The Year in Computing

New ways to feed our need for computing speed, novel controllers for our gadgets, and scary security risks all appeared in 2010.

  • Wednesday, December 29, 2010
  • By Tom Simonite

The last 12 months changed the shape and definition of computers, which no longer necessarily involve a keyboard, a monitor, and a mouse. Apple started the year by launching its tablet (The iPad, Like an iPhone, Only Bigger), which soon spawned many imitators (Androids Will Challenge the iPad). Google started the year by showing off the most powerful smart phone yet (Google Reveals its New Phone) and ended it with a personal computer that relies entirely on the Web, by way of Chrome OS (The Browser Takes All).

Another new category of computers grew out of the industry's obsession with adding computing power to television. Google's ambitious but troubled effort (Google TV Faces Some Prime-Time Challenges) joined a more established apps-for-TV scheme from Yahoo (Yahoo Brings Apps to TVs) and a stripped-down entrant from Apple (Apple Shows a Facebook Rival and Apple TV 2.0). All put Web-streamed content and social networking at the heart of their strategies, trying to connect living-room viewing with online friends (Making TV Social, Virtually).
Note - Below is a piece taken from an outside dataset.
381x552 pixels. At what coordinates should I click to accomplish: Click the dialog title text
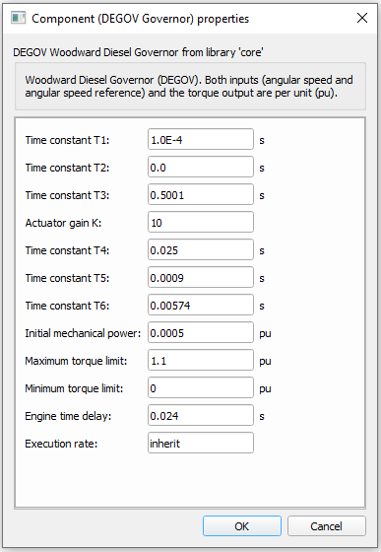(x=140, y=19)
The new kinds of computers required new kinds of controls. 2010 saw enhancements to touch technology, such as a way to simulate the sensation of texture on a flat screen (Touch Screens that Touch Back) and a more powerful version of the laptop track pad (Upgrading the Laptop's Touch Pad). New physical interfaces were also introduced, such as Microsoft's technology for gestural control (Hackers Take the Kinect to New Levels) and a prototype device that the user controls by tapping a forearm (Putting Virtual Controls on Your Arm). More speculative projects showed that it's possible to control a cell phone with your eyes (Eye Tracking for Mobile Control) or brain (Mobile Phone Mind Control).

All these innovations were made possible by continuing advances in the power and compactness of computer components. One route that both Intel (Computing at the Speed of Light) and IBM (Electricity and Light in One Chip) explored was to try to overcome the limitations of electricity by developing computers that run on light instead. Another radical idea, realized by a startup, was to create chips that work with probabilities, not 1s and 0s, an approach that could speed cryptography and other statistical calculations (A New Kind of Microchip).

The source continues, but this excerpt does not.